Altro pullman, altra città. Tocca a Holguín, di cui so che è capoluogo della provincia che diede i natali tanto a Batista come a Fidel – tu chiamala, se vuoi, par condicio – e poco più. All’ingresso della città, un altro grande monumento al Caballero de la Triste Figura, stavolta assieme a Sancho Panza. E’ il terzo che vedo, dopo quello all’Avana e quello a Puerto Padre. Un giorno dovrò contarli, i monumenti che quest’isola – chisciottesca come nessuna –ha, a buon diritto, dedicato a Don Chisciotte.
Holguín non mi colpisce molto – grandicella, grossi giardini polverosi e qualche bar grazioso, poco altro – e decido di proseguire il giorno dopo per Guardalavaca, in un nuovo tentativo di trovare una spiaggia.
Questo delle spiagge è, nella mia esperienza, il punto più dolente del girare l’isola come viaggiatrice indipendente. Il turismo individuale è fatto per le città, a Cuba, soprattutto se non hai una tua macchina per spostarti. Le spiagge belle sono lunghe da raggiungere – a volte su isolotti dove si arriva solo in taxi o in pullmini turistici, pagando l’ingresso e con l’obbligo di sloggiare a una certa ora – e comunque orientate sul turismo delle grandi strutture alberghiere. Guardalavaca non fa eccezione, scopro. Pur essendo una delle spiagge più belle di Cuba, a quanto dicono, è difficile godersela se non si è ospite degli albergoni che si intravedono lungo la strada. Il paese di Guardalavaca esiste e offre anche delle casas particulares da cui la spiaggia si può raggiungere a piedi. Ma è un paese dall’estetica improponibile, una trentina di condomini malconci che offrono al visitatore stanze buie e malinconiche. Ci ritroviamo lì io e un’altra coppia di perplessi italiani, due trentini simpatici che nella vita fanno grappa e, per il resto del tempo, viaggiano. Mi dicono che loro lo hanno scovato, un posto di mare come lo vorrei io: si chiama Boca ed è dalle parti di Playa Santa Lucía, nella zona di Camagüey. Potrei passarci lungo la strada del ritorno verso l’Avana, magari. Il giorno dopo, comunque, riparto diretta a Santiago de Cuba.

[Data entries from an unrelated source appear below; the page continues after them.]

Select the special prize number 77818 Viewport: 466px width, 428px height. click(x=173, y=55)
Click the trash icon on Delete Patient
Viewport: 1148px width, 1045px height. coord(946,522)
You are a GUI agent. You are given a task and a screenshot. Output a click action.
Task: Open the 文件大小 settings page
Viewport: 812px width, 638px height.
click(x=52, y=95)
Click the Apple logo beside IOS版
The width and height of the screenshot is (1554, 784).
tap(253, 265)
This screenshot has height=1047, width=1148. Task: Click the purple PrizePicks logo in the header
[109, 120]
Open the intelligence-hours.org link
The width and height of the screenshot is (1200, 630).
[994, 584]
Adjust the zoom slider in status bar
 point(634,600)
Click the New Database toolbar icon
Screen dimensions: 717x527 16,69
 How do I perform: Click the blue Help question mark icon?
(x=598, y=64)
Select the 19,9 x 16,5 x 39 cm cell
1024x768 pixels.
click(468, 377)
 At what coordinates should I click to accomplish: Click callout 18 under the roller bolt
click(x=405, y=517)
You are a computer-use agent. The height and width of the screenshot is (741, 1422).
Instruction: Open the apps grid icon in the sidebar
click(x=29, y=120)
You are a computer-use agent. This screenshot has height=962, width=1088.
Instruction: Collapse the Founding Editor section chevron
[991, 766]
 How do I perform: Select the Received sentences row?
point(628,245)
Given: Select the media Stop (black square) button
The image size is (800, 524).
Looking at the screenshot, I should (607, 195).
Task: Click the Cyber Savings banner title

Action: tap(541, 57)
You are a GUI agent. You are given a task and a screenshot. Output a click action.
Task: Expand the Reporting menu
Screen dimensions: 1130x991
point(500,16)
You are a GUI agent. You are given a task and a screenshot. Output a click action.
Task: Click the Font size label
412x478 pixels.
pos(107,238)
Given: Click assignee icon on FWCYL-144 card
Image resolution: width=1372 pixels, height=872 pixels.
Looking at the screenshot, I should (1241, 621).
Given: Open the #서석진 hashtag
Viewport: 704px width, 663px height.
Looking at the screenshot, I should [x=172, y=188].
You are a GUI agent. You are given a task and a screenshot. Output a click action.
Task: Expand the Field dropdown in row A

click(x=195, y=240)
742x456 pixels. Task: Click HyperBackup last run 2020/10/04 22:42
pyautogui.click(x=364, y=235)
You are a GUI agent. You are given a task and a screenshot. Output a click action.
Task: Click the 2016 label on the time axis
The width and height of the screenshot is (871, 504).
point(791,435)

E pure Santiago non me la godo molto, ahimé: la prima notte sogno che un insetto mi sta pungendo. La mattina dopo, al risveglio, ho un piede gonfio e dolente. Non era un sogno, dopotutto. Sulle prime ignoro il dolore e me ne vado a spasso, zoppicando. Poi me ne pento, ovviamente, e mi metto a letto in preda a dei crampi terrificanti. Il giorno dopo, il dolore non è diminuito di una virgola, tanto da farmi pensare che potrei persino essermi rotta un osso senza manco accorgermene, altro che insetto. Mi arrendo e vado alla clinica per stranieri, dove una bella dottoressa, con la solita minigonna e calze a rete che costituiscono l’abbigliamento preferito dalle donne cubane, mi dice che secondo lei mi ha morso un ragno e sto reagendo con un’infiammazione di primissima categoria. Mi riempie di Ibuprofen e mi manda a casa, senza nemmeno farmi pagare. Bontà sua. In tutto mi costerà tre giorni di immobilità, il dannato ragno. Quando finalmente sono in grado di camminare di nuovo, il desiderio di muovermi è tale che cambio direttamente città. Santiago, magari, la esplorerò meglio al ritorno. Intanto vado a Guantánamo e, da lì a Baracoa.